While the exact amount of water required in your greenhouse will vary depending on the species of plants you are growing and the temperature, as a general rule, growing plants and beds dry faster than beds outside the garden. So give the plants a good soak every time you water. Avoid spraying foliage too much, as this is one way in which disease can spread among plants.
One of the key components of the success of greenhouse gardening is the soil. Most greenhouse novices start growing in beds or pots (or a combination of the two). Therefore, it is necessary to have a soil that flows out sufficiently to prevent the deforestation of the water, but also retains moisture well so that the water is available for access to the roots of the plants. The soil should ideally be slightly acidic and, above all, contain a lot of organic material.
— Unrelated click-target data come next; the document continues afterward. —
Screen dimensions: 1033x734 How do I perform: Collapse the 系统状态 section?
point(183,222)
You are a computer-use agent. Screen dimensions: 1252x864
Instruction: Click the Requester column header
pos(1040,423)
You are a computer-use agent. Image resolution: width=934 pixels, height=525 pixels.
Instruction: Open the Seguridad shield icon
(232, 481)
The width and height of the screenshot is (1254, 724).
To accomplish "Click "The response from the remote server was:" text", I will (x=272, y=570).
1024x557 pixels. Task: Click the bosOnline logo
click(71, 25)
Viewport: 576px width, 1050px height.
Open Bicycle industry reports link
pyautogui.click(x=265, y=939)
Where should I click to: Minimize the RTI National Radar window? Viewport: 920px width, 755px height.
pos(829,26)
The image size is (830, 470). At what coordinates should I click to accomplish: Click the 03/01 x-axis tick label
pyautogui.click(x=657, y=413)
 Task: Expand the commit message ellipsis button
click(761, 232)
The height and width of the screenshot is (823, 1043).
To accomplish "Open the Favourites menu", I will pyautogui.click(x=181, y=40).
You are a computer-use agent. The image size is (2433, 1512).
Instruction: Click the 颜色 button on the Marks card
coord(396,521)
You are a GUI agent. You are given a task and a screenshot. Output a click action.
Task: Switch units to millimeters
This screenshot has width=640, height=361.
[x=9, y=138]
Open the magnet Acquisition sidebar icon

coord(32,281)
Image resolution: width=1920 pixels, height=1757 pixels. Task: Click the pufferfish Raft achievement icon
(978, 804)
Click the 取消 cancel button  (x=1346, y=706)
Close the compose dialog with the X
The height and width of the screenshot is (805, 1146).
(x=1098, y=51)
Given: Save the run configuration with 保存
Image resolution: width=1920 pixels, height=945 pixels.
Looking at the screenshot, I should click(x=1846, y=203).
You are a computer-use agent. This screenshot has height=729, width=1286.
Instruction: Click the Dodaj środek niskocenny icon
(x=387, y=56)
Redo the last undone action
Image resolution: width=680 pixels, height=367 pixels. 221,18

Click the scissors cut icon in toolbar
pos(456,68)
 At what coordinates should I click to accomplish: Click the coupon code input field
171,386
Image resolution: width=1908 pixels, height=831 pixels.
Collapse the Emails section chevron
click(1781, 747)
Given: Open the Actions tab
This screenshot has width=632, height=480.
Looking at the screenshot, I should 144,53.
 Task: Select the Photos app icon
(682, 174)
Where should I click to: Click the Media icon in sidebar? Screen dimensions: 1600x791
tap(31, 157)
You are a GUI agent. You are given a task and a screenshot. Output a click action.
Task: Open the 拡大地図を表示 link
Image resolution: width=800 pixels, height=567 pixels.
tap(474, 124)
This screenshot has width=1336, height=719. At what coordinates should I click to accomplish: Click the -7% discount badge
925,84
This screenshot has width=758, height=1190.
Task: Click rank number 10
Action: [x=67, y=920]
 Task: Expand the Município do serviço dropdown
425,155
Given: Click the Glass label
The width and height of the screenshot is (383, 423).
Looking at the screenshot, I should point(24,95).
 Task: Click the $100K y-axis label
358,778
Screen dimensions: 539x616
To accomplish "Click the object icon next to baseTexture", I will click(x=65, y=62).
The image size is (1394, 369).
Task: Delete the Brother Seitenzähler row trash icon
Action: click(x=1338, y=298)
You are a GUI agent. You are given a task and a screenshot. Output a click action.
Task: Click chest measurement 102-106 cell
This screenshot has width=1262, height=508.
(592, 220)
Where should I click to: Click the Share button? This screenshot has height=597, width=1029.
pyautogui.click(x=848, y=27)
One way to ensure this is to add compost.
Since the soil will not receive organic matter – the rich soil rich in nutrients and bacterial activity – from natural sources such as the external soil can, for example from leaf waste, animal excrement, rotting plant material, it is necessary to add a good proportion of compost for your growing beds. Some advice requires that almost a third of the beds are made up of compost. This will give plants the most nutrient-rich growing medium in which to thrive. Whenever possible, choose an organic fertilizer or, even better, start your compost heap using kitchen scraps and plant cuttings from the garden.